| WHAT IS BEING ASKED |
Exactly as given, repeat all of the entries.

START MATERIAL TO PROCESS

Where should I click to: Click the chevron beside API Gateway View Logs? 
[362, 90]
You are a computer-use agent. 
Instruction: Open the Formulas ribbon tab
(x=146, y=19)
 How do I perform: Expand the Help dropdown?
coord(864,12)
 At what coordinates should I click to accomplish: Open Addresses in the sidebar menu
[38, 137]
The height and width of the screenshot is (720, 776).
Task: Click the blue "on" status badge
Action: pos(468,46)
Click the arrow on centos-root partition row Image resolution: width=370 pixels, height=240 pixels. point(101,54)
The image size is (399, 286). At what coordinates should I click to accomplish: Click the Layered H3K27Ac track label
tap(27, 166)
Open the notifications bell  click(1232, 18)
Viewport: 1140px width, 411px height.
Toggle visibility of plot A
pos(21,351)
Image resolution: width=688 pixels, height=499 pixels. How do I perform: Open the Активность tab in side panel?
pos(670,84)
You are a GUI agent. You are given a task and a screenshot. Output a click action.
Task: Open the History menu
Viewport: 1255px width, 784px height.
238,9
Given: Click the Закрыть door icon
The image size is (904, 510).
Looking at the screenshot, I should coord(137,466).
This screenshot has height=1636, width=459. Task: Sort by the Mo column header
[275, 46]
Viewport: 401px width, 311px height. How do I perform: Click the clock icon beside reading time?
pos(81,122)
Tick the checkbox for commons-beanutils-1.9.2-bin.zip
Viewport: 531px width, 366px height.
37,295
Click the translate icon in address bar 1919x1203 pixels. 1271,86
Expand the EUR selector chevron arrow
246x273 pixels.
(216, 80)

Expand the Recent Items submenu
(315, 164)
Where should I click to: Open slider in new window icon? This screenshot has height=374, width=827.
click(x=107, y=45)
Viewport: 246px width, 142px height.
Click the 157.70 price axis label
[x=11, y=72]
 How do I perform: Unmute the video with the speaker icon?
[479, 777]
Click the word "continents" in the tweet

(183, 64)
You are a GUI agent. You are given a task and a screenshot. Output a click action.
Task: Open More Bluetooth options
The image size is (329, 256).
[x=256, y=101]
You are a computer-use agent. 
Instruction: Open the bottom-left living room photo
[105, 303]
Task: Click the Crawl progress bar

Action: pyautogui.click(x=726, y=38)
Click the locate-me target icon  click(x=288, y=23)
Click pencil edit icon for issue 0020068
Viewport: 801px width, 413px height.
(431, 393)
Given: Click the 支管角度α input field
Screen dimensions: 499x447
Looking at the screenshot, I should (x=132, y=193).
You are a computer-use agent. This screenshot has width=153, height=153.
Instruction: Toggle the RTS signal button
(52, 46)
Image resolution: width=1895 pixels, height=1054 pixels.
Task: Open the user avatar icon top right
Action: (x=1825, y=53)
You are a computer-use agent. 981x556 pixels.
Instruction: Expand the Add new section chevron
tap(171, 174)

END MATERIAL TO PROCESS

| OUTPUT |
Where should I click to: Click the chevron beside API Gateway View Logs? 
[362, 90]
You are a computer-use agent. 
Instruction: Open the Formulas ribbon tab
(x=146, y=19)
 How do I perform: Expand the Help dropdown?
coord(864,12)
 At what coordinates should I click to accomplish: Open Addresses in the sidebar menu
[38, 137]
The height and width of the screenshot is (720, 776).
Task: Click the blue "on" status badge
Action: pos(468,46)
Click the arrow on centos-root partition row Image resolution: width=370 pixels, height=240 pixels. point(101,54)
The image size is (399, 286). At what coordinates should I click to accomplish: Click the Layered H3K27Ac track label
tap(27, 166)
Open the notifications bell  click(1232, 18)
Viewport: 1140px width, 411px height.
Toggle visibility of plot A
pos(21,351)
Image resolution: width=688 pixels, height=499 pixels. How do I perform: Open the Активность tab in side panel?
pos(670,84)
You are a GUI agent. You are given a task and a screenshot. Output a click action.
Task: Open the History menu
Viewport: 1255px width, 784px height.
238,9
Given: Click the Закрыть door icon
The image size is (904, 510).
Looking at the screenshot, I should coord(137,466).
This screenshot has height=1636, width=459. Task: Sort by the Mo column header
[275, 46]
Viewport: 401px width, 311px height. How do I perform: Click the clock icon beside reading time?
pos(81,122)
Tick the checkbox for commons-beanutils-1.9.2-bin.zip
Viewport: 531px width, 366px height.
37,295
Click the translate icon in address bar 1919x1203 pixels. 1271,86
Expand the EUR selector chevron arrow
246x273 pixels.
(216, 80)

Expand the Recent Items submenu
(315, 164)
Where should I click to: Open slider in new window icon? This screenshot has height=374, width=827.
click(x=107, y=45)
Viewport: 246px width, 142px height.
Click the 157.70 price axis label
[x=11, y=72]
 How do I perform: Unmute the video with the speaker icon?
[479, 777]
Click the word "continents" in the tweet

(183, 64)
You are a GUI agent. You are given a task and a screenshot. Output a click action.
Task: Open More Bluetooth options
The image size is (329, 256).
[x=256, y=101]
You are a computer-use agent. 
Instruction: Open the bottom-left living room photo
[105, 303]
Task: Click the Crawl progress bar

Action: pyautogui.click(x=726, y=38)
Click the locate-me target icon  click(x=288, y=23)
Click pencil edit icon for issue 0020068
Viewport: 801px width, 413px height.
(431, 393)
Given: Click the 支管角度α input field
Screen dimensions: 499x447
Looking at the screenshot, I should (x=132, y=193).
You are a computer-use agent. This screenshot has width=153, height=153.
Instruction: Toggle the RTS signal button
(52, 46)
Image resolution: width=1895 pixels, height=1054 pixels.
Task: Open the user avatar icon top right
Action: (x=1825, y=53)
You are a computer-use agent. 981x556 pixels.
Instruction: Expand the Add new section chevron
tap(171, 174)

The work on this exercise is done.